В один из тех декабрьских вечеров показали по телевидению подготовленную Константином Михайловичем передачу о Булгакове. Она была первой из задуманного им цикла «Литературное наследие», трудно, по его рассказам, делалась, долго «лежала», и ее демонстрация доставила ему, это чувствовалось, глубокое, что-то отпускающее, распрямляющее в душе удовлетворение. Передачу эту, конечно же, смотрели все, и когда мы утром встретились на обычной своей прогулке, не было такого больного, а Симонова узнавал каждый, кто бы не поздравил его с успехом, не поблагодарил или просто не покачал бы головой: ну, мол, и ну...
Константин Михайлович рассказывал о треволнениях, связанных с созданием этой вещи, отвечал на приветствия, отшучивался, и в этот день так часто, как никогда раньше, я слышал знаменитый симоновский смех. Смех от наслаждения содеянным, оттого, что удалось еще что-то пробить. Очень многое стояло для меня за этим молодым смехом преждевременно состарившегося внешне Симонова. Смех этот напомнил мне о том Константине Симонове, которого я, собственно, и не знал, о котором только слышал, которого мог вообразить себе по фотографиям ранних лет, в частности и той, впервые с усами и в подполковничьих погонах, о которой мать писала ему в Москву из Перми: «Появился задор, что-то вроде самолюбования и горделивого удивления на себя со стороны: вот он я!» (Переписка К. М. Симонова с родителями готовится к публикации Л. А. Жадовой.)
И подстегнутый этим его прекрасным настроением, вновь явившейся бодростью, я отважился в бочку меда капнуть каплю дегтя. Я сказал Константину Михайловичу, что одно место в его передаче, несколько слов в ней меня, ну, покоробили, что ли... Это упоминание о том, что Сталин в критическую минуту велел оставить Булгакова в покое... Может быть, так и было. Но что же получается? Все кругом не понимают, и только Сталин приходит на помощь. А между прочим, сама атмосфера-то была создана...

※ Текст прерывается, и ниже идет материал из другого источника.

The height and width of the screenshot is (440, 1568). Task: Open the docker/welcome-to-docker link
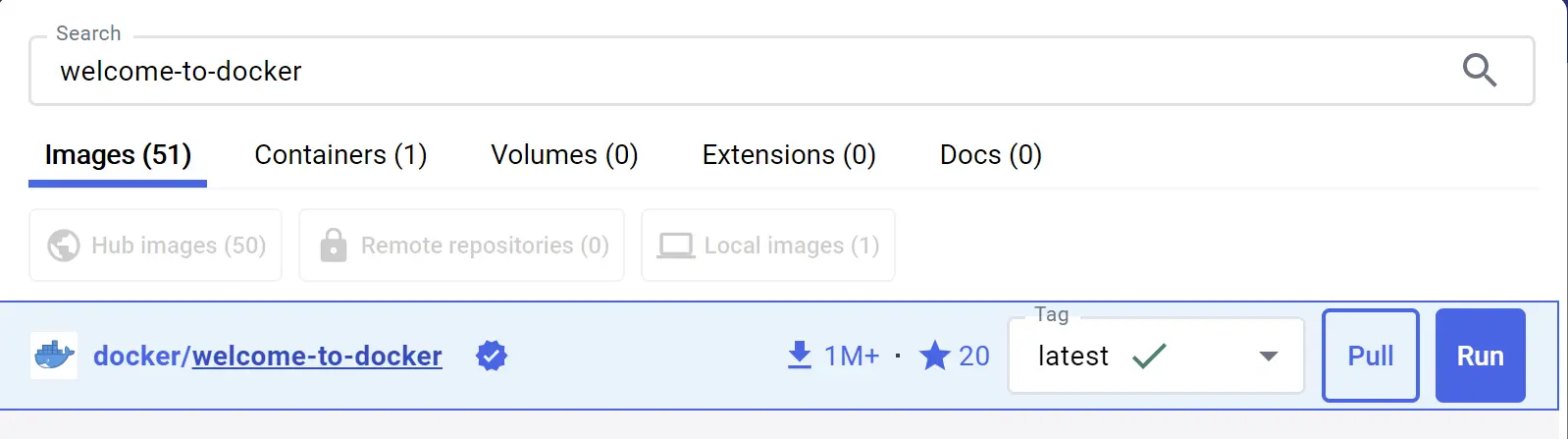coord(268,356)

Константин Михайлович зябко поежился, но, помолчав, сказал, что тем не менее действительно так оно на самом деле и было — именно благодаря Сталину Булгаков продолжал жить в Москве и писать. И молодец Булгаков, что в отличие от других не задумывался, что с ним может быть завтра.
— Почему Сталин так относился к Булгакову? — продолжал Симонов.— Он ценил храбрых и чувствовал это в Булгакове. Так же как в Фадееве.